◆ **Document extract**:

Moreover, why is government offering identity checking services at all? Something which, particularly given that government is the monopolist of formal identities such as passports, seems inappropriate. But are the private identity checking services, like Verizon, fit for purpose? From what I see, the answer is no. That doesn’t mean that government should take over the task. But rather, it suggests that digital identity checks are not a good way to go forward.

In any case, it MUST be possible for individuals to choose not to use digital ID tools whether provided by government or not). And alternative mechanisms must be in place which allow people who so wish to continue to use, indefinitely, tried and trusted methods of identification at no extra cost. That includes signed letters, and cheques by post.

Question 12

Please indicate whether you are happy for the relevant points and comments you have made to be published in the consultation summary report:



  1. I am not a UK citizen, but I share the concerns and contempt for government involvement in forcing, and thereby reducing people to little if nothing more than data. How anyone can support such actions is beyond reason and should be exposed as fascism leading to a classic Orwellian dystopia.

  2. I too share your view that I do not wish to be ‘transformed’. Infact, I want to be free and left alone.
    I find most new technological advances have created me far more work than I had before. I’m already sick of a thousand passwords and being locked out of sites and having to go through convoluted processes, talking to robots, in order to get back in. Either things work smoothly and are open to fraud or they become so complicated they break down. Workload and frustrations go through the roof. I am presently locked out of my hotmail account (with no way back) and my doctors – with another lengthy form and much nuisance to get back. What used to be simpole is now time-consuming and complex. What starts as a convenience ends as a real problem.
    I too do not have a mobile phone and don’t want one. I’m much too grumpy for anyone to want to talk to me and I have my computer.
    As for consultations – they are a sham. The government goes through the process to tick a box and takes no notice. They already know what they’re going to do.
    As for this profiteering, lying, greedy, self-serving bunch of hypocrits that call themselves a Tory Government when they are really just a bunch of robbers who have spent twelve years robbing the needy and public servants to give huge sums to their rich chums, I would see them more as robber barons than politicians. I hope they all rot.

◆ **Data shown**:
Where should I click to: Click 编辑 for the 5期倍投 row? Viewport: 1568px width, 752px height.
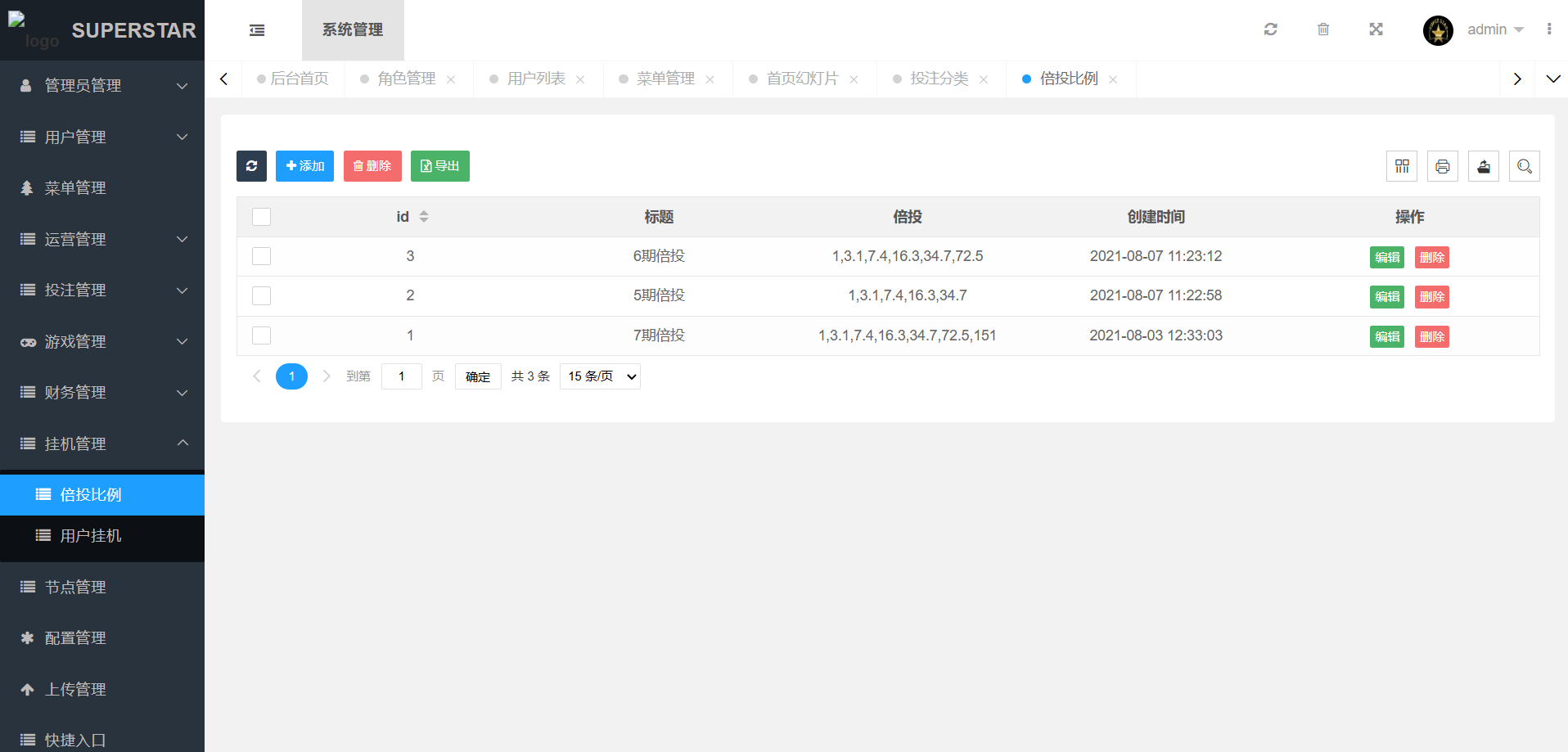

◆ **Aim of the task**:
Reproduce word for word the part of the text on digital identity checks that starts with the words containing "Moreover, why is" and ends with "to go forward.". The lines come from a different source than the text on digital identity checks.

◆ **Solution**:
Moreover, why is government offering identity checking services at all? Something which, particularly given that government is the monopolist of formal identities such as passports, seems inappropriate. But are the private identity checking services, like Verizon, fit for purpose? From what I see, the answer is no. That doesn’t mean that government should take over the task. But rather, it suggests that digital identity checks are not a good way to go forward.